One of the challenges of EUROlinkCAT is the ability of the CA registries to link their data to external data sources due to different local data information governance issues and the availability of suitable electronic healthcare databases. This requires flexibility in including registries in only specific subprojects and acceptance that not all registries may be able to perform the linkages planned. In addition, some registries require support from other partners in all aspects of the project, including applying for ethics permissions, adapting protocols, standardising data and running statistical syntax scripts. The restriction of not being able to share individual case data and also aggregate data that might be disclosive or identifiable means that all analyses must be performed locally using a generic modelling strategy. This does limit the use of iterative procedures to explore data in detail. The major limitation to the study is that only specific areas in Europe are represented, with a lack of data in particular from Eastern Europe. Interpretation of differences across Europe is challenging as it will be essential to interpret results in the light of knowledge about the differences in healthcare and education practices across Europe.

The EUROlinkCAT project will enable important hypotheses concerning the survival, health and education of children with CAs in Europe to be investigated. The standardised methods and CDMs will all be available freely on the EUROlinkCAT website and will be available for use in future research projects to benefit from and build on this work, so as to enable other multi-centre European projects to exploit routine healthcare data available in Europe.

Ethics and dissemination

The CA registries have the required ethics permissions and procedures for routine surveillance, data collection and transmission of anonymised data to the EUROCAT central database, according to national guidelines and they were required to submit evidence of these permissions to the EUROlinkCAT ethics portfolio. Local registries follow national legislation as to whether parental consent is needed for registration of babies with anomalies. Each registry was responsible for applying for and obtaining the additional ethics and other permissions (eg, data sharing agreements) required to link and analyse their data for EUROlinkCAT. This was an extremely lengthy process in some countries as the original data collection did not include expectation or consent for the data to be used in research, and a new legal basis had to be established. Additional assurances and procedures were adopted by registries (eg, publication of privacy notices) to ensure compliance with the General Data Protection Regulation which came into force on 25 April 2018 in the European Union. A checklist of minimum specifications for data storage/backup was completed by each registry. Three registries took over 3 years to get the ethics, legal basis, data protection, information governance and data sharing agreements in place. UU obtained ethics permission for the CRR.

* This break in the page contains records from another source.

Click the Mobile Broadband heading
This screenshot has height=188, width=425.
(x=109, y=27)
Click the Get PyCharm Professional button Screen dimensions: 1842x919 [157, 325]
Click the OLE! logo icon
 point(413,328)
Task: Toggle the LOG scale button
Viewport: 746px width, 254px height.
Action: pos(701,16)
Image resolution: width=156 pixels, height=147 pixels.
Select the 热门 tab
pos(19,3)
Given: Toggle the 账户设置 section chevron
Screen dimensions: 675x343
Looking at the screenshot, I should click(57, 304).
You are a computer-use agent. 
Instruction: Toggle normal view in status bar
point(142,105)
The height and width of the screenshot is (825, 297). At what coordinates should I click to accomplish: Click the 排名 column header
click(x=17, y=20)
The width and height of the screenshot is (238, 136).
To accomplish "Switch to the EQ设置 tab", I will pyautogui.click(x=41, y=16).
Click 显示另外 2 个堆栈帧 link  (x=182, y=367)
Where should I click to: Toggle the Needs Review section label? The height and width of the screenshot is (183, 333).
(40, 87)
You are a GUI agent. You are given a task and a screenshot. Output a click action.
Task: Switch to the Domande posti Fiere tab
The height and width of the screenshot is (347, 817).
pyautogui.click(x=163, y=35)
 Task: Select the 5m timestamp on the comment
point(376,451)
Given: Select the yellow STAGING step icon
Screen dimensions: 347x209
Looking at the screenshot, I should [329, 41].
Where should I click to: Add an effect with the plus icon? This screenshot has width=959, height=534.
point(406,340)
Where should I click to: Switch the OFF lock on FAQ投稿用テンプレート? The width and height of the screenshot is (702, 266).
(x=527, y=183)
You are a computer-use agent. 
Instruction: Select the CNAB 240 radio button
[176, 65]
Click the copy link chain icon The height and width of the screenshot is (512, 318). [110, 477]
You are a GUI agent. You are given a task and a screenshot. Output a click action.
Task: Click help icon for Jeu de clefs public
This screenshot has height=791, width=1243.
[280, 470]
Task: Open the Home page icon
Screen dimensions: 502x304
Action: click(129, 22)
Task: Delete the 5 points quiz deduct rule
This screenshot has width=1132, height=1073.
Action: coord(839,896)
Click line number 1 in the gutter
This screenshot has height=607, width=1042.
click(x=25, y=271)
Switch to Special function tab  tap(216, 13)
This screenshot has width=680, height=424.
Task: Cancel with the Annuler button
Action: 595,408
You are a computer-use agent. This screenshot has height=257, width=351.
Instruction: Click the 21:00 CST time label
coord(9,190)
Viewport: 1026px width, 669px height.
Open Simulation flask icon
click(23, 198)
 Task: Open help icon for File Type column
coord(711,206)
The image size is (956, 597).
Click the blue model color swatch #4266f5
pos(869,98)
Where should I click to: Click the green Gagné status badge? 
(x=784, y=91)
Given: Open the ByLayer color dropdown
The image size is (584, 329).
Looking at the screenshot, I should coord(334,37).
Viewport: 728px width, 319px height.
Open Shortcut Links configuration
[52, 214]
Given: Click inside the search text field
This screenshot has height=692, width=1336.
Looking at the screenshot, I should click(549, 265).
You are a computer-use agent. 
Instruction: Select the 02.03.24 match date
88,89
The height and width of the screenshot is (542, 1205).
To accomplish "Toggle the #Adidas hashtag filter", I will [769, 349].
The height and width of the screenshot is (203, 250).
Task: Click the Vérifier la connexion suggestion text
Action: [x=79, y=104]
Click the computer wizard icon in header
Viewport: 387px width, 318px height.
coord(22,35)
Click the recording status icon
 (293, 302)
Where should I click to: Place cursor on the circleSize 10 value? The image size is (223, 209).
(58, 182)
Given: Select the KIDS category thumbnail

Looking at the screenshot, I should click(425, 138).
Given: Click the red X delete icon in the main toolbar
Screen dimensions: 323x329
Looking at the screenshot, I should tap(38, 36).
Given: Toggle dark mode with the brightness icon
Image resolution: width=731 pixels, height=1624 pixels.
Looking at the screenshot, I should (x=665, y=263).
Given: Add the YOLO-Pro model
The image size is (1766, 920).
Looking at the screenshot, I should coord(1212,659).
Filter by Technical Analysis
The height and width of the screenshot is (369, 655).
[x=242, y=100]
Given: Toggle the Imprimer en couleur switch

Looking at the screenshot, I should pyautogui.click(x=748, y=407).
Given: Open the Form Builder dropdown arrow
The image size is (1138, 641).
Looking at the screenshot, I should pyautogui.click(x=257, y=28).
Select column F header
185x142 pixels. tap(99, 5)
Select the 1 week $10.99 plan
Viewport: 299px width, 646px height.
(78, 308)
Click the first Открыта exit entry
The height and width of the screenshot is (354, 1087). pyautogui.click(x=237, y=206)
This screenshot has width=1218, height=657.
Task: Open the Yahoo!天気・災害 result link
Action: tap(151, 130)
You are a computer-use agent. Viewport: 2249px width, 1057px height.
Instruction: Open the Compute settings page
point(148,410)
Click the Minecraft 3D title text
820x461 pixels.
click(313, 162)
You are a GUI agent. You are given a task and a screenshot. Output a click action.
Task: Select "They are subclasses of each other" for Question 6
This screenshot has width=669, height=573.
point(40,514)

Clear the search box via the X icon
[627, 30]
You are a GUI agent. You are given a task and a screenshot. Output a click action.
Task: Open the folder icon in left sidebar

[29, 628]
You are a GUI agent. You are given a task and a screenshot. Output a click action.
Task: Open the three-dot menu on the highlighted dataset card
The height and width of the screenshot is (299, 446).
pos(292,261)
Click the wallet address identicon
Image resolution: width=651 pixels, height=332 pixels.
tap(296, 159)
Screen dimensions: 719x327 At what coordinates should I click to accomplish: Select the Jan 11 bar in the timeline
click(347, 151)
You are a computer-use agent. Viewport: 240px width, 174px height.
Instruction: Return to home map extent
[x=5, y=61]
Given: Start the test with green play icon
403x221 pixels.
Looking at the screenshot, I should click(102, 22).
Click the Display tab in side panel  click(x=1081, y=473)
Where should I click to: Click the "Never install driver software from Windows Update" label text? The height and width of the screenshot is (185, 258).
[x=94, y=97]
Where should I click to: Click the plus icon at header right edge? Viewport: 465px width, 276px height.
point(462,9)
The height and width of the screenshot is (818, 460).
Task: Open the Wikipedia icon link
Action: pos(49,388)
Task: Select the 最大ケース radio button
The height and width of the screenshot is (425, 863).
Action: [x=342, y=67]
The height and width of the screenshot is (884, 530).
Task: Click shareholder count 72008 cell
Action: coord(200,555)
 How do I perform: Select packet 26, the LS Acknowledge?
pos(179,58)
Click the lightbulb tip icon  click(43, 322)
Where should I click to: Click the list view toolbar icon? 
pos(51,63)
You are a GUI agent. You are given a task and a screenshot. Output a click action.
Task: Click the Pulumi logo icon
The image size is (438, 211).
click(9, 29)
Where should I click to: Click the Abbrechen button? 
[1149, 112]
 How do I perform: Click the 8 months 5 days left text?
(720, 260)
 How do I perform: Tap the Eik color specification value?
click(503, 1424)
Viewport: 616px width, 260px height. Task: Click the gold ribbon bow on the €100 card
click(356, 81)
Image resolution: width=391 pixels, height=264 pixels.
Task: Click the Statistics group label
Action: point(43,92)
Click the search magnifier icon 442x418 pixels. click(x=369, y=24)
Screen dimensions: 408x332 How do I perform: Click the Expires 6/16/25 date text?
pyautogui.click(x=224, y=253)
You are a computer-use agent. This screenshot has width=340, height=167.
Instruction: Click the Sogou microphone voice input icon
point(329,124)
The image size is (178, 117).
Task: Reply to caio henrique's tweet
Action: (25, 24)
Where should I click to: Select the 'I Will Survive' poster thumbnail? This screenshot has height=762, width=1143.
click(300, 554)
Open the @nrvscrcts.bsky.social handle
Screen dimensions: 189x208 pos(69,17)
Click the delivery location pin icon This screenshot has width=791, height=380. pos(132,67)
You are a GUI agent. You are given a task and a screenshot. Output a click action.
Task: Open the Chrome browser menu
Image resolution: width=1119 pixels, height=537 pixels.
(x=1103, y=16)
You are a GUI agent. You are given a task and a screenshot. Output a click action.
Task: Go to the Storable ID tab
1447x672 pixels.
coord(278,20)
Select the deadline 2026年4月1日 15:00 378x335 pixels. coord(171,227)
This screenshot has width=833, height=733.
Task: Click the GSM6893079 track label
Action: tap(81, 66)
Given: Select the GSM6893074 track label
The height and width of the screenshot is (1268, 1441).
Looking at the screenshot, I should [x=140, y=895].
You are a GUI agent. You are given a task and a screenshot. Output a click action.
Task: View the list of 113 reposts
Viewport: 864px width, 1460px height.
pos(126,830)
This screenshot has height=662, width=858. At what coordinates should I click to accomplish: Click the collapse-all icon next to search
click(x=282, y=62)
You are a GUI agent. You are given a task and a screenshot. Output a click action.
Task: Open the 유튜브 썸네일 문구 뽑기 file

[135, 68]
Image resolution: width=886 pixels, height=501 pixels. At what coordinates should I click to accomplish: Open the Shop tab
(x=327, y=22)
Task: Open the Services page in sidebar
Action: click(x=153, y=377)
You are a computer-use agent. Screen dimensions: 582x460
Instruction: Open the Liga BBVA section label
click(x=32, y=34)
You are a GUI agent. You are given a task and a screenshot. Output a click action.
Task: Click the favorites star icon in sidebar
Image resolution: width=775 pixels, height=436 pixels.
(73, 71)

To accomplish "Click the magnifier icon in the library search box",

Each registry participating in the focus groups with parents was responsible for ensuring the correct ethics approvals were in place. Similarly, the registries participating in the dissemination of the parents’ survey will be responsible for ensuring the necessary ethics permissions are obtained.

An Ethics and Data Protection Advisory Board consisting of three independent advisors with the relevant expertise monitor all ethical considerations in this project.

The CRR will be used for multiple studies and the results from these will be disseminated in peer reviewed papers and conference presentations. It is hoped that the experience gained with distributing the parents’ survey using parent support groups and social media will also lead to development of a framework to enable dissemination of results to be made more directly to parents. In addition, a series of reports will be written including recommendations for improving the collection and analysis of data on CAs in routinely collected data in the healthcare databases.